## Saved entries
───

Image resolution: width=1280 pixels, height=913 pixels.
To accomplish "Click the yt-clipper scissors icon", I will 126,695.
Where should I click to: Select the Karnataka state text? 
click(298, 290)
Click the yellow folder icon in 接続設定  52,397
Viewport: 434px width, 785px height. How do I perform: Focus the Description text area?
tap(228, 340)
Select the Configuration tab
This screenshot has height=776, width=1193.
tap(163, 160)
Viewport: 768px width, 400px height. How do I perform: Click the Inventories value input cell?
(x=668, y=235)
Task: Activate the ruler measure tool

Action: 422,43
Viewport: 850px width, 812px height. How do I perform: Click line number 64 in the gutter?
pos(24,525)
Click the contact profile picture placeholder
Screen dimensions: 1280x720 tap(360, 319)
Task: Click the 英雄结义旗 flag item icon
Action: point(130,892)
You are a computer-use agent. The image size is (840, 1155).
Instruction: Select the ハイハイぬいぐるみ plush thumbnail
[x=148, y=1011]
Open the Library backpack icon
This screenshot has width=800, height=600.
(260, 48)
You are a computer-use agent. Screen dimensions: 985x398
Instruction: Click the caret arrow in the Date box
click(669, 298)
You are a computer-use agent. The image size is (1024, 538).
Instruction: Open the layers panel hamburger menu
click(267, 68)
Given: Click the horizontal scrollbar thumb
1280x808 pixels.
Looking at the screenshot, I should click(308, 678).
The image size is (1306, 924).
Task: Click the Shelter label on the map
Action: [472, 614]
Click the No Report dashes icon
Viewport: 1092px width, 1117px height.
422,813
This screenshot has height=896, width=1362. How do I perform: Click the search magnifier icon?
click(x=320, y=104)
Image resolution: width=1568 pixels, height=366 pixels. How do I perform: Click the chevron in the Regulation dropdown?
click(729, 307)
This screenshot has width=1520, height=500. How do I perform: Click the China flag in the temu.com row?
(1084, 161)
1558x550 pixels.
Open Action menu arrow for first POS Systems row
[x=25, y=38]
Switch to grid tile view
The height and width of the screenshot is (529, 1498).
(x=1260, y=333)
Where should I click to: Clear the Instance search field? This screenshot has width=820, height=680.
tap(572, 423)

───

Repeat each entry above exactly as it appears.

## TASK ANSWER
Image resolution: width=1280 pixels, height=913 pixels.
To accomplish "Click the yt-clipper scissors icon", I will 126,695.
Where should I click to: Select the Karnataka state text? 
click(298, 290)
Click the yellow folder icon in 接続設定  52,397
Viewport: 434px width, 785px height. How do I perform: Focus the Description text area?
tap(228, 340)
Select the Configuration tab
This screenshot has height=776, width=1193.
tap(163, 160)
Viewport: 768px width, 400px height. How do I perform: Click the Inventories value input cell?
(x=668, y=235)
Task: Activate the ruler measure tool

Action: 422,43
Viewport: 850px width, 812px height. How do I perform: Click line number 64 in the gutter?
pos(24,525)
Click the contact profile picture placeholder
Screen dimensions: 1280x720 tap(360, 319)
Task: Click the 英雄结义旗 flag item icon
Action: point(130,892)
You are a computer-use agent. The image size is (840, 1155).
Instruction: Select the ハイハイぬいぐるみ plush thumbnail
[x=148, y=1011]
Open the Library backpack icon
This screenshot has width=800, height=600.
(260, 48)
You are a computer-use agent. Screen dimensions: 985x398
Instruction: Click the caret arrow in the Date box
click(669, 298)
You are a computer-use agent. The image size is (1024, 538).
Instruction: Open the layers panel hamburger menu
click(267, 68)
Given: Click the horizontal scrollbar thumb
1280x808 pixels.
Looking at the screenshot, I should click(308, 678).
The image size is (1306, 924).
Task: Click the Shelter label on the map
Action: [472, 614]
Click the No Report dashes icon
Viewport: 1092px width, 1117px height.
422,813
This screenshot has height=896, width=1362. How do I perform: Click the search magnifier icon?
click(x=320, y=104)
Image resolution: width=1568 pixels, height=366 pixels. How do I perform: Click the chevron in the Regulation dropdown?
click(729, 307)
This screenshot has width=1520, height=500. How do I perform: Click the China flag in the temu.com row?
(1084, 161)
1558x550 pixels.
Open Action menu arrow for first POS Systems row
[x=25, y=38]
Switch to grid tile view
The height and width of the screenshot is (529, 1498).
(x=1260, y=333)
Where should I click to: Clear the Instance search field? This screenshot has width=820, height=680.
tap(572, 423)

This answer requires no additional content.